2.) A near-ish term AGI based around deep learning methods but with significant advances beyond current SOTA (maybe built on explicit Bayesian inference/reasoning or some kind of symbolic engine in addition to more powerful neural networks (larger scale with probably a better architecture). Importantly, this AGI has powerful and flexible program synthesis capabilities and can run arbitrary code. This means it read algorithms in human research papers, figure out that they apply to a situation, emit code that implements them, and then run it in a special CPU module. Such an AGI probably also has significantly improved probabilistic estimation, so is extremely well calibrated and approximates the Bayesian posterior pretty well for most cases except intractably large state-spaces. The AGI has dynamic computation capablities that mean it can sequentially direct attention to a task and improve with more compute time.

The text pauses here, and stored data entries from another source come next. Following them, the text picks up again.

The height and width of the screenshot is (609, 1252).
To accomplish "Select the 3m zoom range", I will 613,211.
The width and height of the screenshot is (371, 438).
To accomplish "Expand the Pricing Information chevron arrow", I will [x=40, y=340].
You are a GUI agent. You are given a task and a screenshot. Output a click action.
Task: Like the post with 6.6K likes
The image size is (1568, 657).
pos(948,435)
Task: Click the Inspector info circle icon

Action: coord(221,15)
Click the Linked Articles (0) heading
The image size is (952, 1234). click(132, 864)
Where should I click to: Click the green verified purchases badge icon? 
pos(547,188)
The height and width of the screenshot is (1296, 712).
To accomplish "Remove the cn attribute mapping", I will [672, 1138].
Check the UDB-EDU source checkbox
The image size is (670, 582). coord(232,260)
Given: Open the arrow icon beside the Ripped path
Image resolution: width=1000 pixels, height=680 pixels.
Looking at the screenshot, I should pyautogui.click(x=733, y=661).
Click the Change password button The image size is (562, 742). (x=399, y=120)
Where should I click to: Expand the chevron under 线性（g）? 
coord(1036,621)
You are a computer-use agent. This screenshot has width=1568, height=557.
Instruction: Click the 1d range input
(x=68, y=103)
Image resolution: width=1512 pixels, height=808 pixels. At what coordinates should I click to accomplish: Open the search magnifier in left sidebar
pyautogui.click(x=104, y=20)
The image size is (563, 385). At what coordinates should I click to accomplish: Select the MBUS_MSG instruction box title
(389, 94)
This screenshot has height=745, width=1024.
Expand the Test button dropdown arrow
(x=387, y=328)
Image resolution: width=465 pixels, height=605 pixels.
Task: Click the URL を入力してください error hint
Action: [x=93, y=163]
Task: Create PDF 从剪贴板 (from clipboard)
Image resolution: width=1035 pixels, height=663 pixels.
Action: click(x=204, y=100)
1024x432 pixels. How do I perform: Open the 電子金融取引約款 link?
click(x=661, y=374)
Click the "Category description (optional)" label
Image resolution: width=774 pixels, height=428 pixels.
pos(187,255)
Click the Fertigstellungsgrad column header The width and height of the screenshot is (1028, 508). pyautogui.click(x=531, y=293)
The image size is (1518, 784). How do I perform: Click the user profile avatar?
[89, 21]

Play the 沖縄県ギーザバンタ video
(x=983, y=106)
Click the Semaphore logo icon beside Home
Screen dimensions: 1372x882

3.) A post-FOOM superintelligence which essentially functions as a computationally bounded AIXI. It knows all extant human knowledge and can rapidly deduce all possible deductions from these. It has extremely strong future prediction abilities and the ability to model human actions and intentions with extremely high accuracy. It still needs some novel data to invent new technologies such as nanobots which are far away from current human knowledge. It can essentially act like a whole human civilization in terms of scientific output. Nevertheless, it is still bounded by known computational bounds. For instance, it cannot solve NP hard problems in polynomial time. It is also not omniscient. It may be approximated as performing perfect Bayesian inference over incredibly large state-spaces. Without enough data, its posterior will still be highly entropic.

4.) A hypothetical computationally unbounded AIXI which has effectively unbounded computational resources (either through solving P = NP in favour of P or through some unknown magic). It can perform unbounded search on all possible turing machines for the one that foils our defenses.

If we can figure out a likely hierarchy of threat models, we can estimate what security techniques are likely to hold against what level of AGI capability. This seeems like a much more reasoned approach than just assuming the worst always.